Among the two most important challenges is India’s climate action agenda at the G20. Highlighting that the developed world has not lived up to its pledge of hitting 100 billion dollars in climate finance a year to developing countries by 2020, Kant says the focus will be on ensuring that they provide adequate finance, keeping in line with climate justice.

According to him, the other challenge will be getting the developed world to restructure multilateral financial institutions so that they are geared towards increased blended finance, first-loss guarantee and credit enhancement. The goal will be to make these institutions better vehicles for achieving sustainable development and climate action.

The second key agenda item will be reforms in institutions like the World Bank, the International Monetary Fund and the World Trade Organisation. The aim is to make them more attuned to the needs and aspirations of developing economies.

Amitabh Kant byte.

India’s former ambassador to the EU and former deputy permanent representative to the UN, Manjeev Singh Puri says with India in the G20 chair, which will be followed by Brazil’s presidency, this is the time to push for reforms in multilateral institutions to reflect contemporary realities.  

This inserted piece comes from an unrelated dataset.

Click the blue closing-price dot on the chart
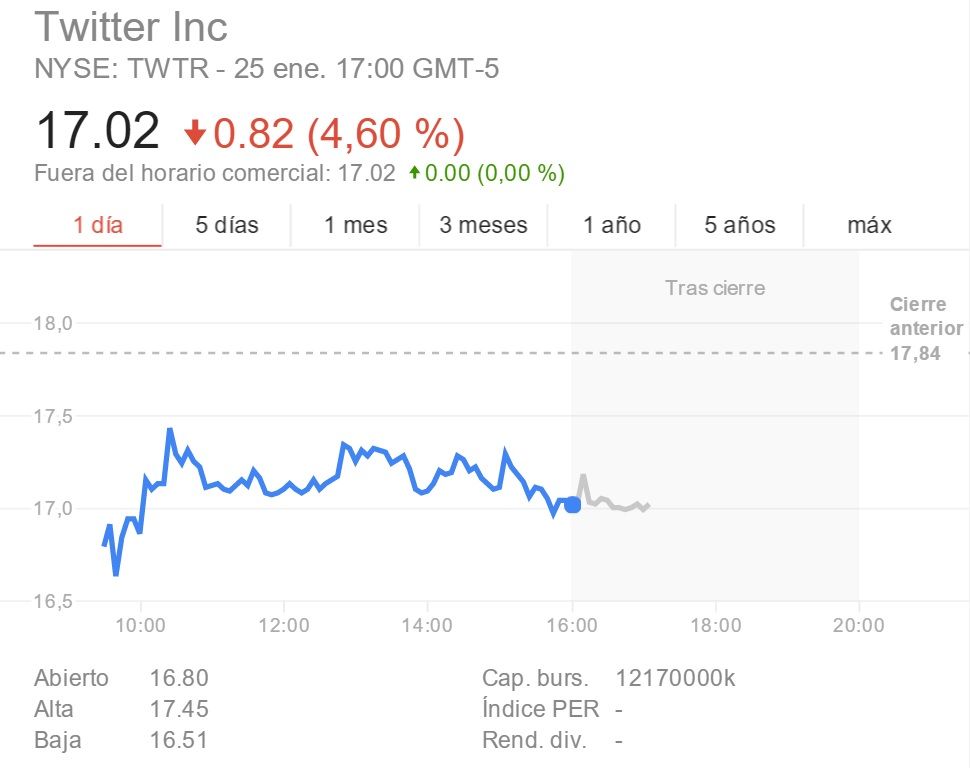This screenshot has height=768, width=970. click(x=572, y=505)
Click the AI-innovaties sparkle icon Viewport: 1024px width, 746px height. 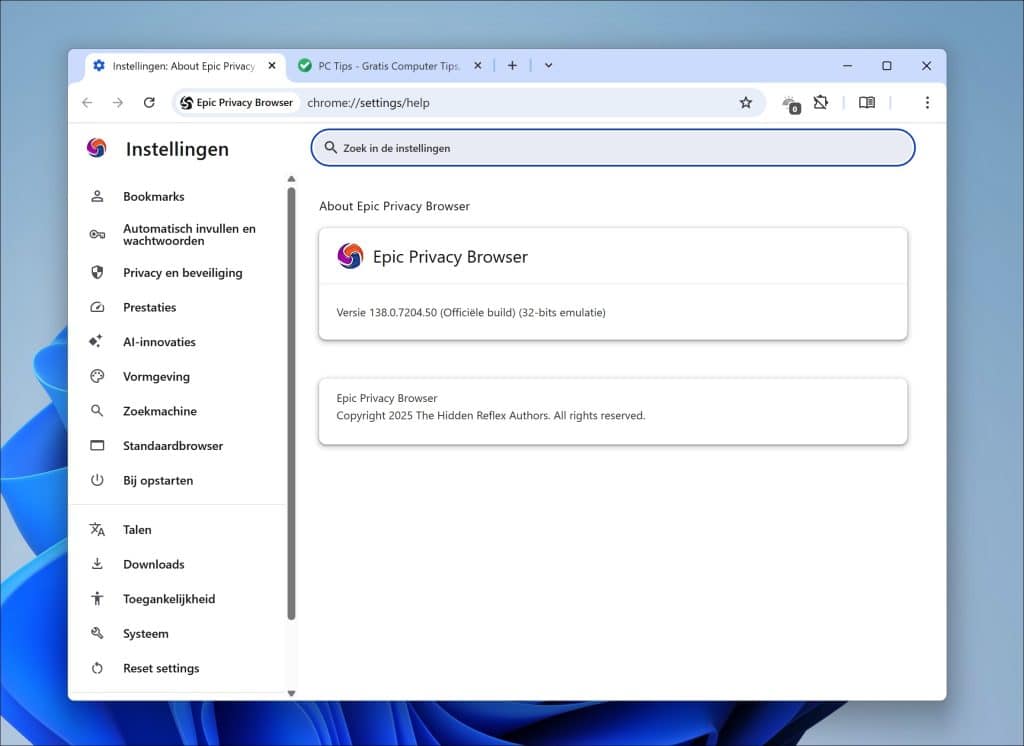(x=97, y=341)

He adds that the developed countries, which may have been opposed to such an agenda, can now see that India is chairing a group of the world’s most important countries, including them. This will make them realise that having India inside the tent will be more advantageous to them.

Manjeev Singh Puri byte.

Puri also stresses that India is uniquely placed as it takes over the presidency of the G20.  

Manjeev Singh Puri byte.
India’s G20 presidency comes at a time when it aspires to become a 5-trillion-dollar economy and a truly digital democracy. Against this backdrop, the purpose of India's presidency must be to focus on those international issues that are not only relevant to the country’s development trajectory, but also achievable through consensus.